Super majority puts Swapo under immense pressure

Home Editorial Super majority puts Swapo under immense pressure

The ruling Swapo Party last week created another record by registering an emphatic win against its adversaries in the just-ended regional council and local authority elections.
It is a result that confirmed the growing popularity of the former liberation movement – and one that pushed the country’s opposition to the verge of extinction.

It was almost a repeat of last year’s Presidential and National Assembly elections in which Swapo and its candidate, Dr Hage Geingob, were declared record-breaking winners.
Of course the boo boys were at it again, including the dethroned former official opposition Rally for Democracy and Progress (RDP), which came out with laughable suggestions this week that the electronic voting machines (EVMs) were programmed to favour Swapo at the electoral booth.

Laughable because the party, despite making such bold allegations, could not produce an iota of evidence to back up its wild claims.

Truth is that Swapo cannot be blamed for how results came out. The ruling party appeals to the larger portion of the masses on the ground and the opposition must claim full blame for the status quo.

This is so because the opposition, in its totality, has not done enough to enhance its reputation in the eyes of the voting masses, nor has it done anything drastic to poke its way into the Swapo strongholds.
While victory is sweet for Swapo, it also brings with it an avalanche of challenges that the party would have to deal with for the next five or so years.

First, the will of the people and indeed their aspirations to see improvements in their daily life is an expectation that the ruling party would have to meet.
Swapo’s majority constitutes a solemn and overwhelming mandate to implement a programme of reconstruction, development and democratic transformation.

Democratic transformation would particularly be a daunting task, given the current heavily skewed political balances of power resultant from the elections of both last year and this year.
For example, it would be interesting to see what – in the interest of democracy – would happen at the National Council where the ruling party has the power to fill the entire chamber with its own councillors and exclude the opposition in totality.

Another challenge, as outlined by British High Commissioner Jo Lomas in a recent interview with New Era, is on consultation. Will an overwhelmingly powerful Swapo still seek alternative views from an opposition that is as good as non-existent on national issues?

Will leaders, who wield so much power, still feel obliged to consult the greater masses before critical decisions are made or would the leaders feel they have an absolute majority and therefore the blessings to do what they please without having to seek permission from anyone?

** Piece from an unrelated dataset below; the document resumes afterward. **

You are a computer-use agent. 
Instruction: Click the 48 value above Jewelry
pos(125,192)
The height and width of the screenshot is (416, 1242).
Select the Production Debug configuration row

These are questions that the party need to ponder as it ushers its new councillors on a long journey of stimulating growth and fighting poverty as per the aims of President Hage Geingob and his lieutenants in government.
That said, it is very important that everyone respects the collective democratic will of Namibians who voted last Friday. To slam the outcome of that election is an act of questioning the free will of the people and that would be undemocratic.

If too much victory for Swapo is a threat to democracy as some claim, it is the opposition’s duty to rescue the country’s democracy by making sure that they pick themselves up, out of the ashes of shame they find themselves in. Swapo cannot, logically or constitutionally, cede the power given to it by Namibian voters. That in itself would be a betrayal.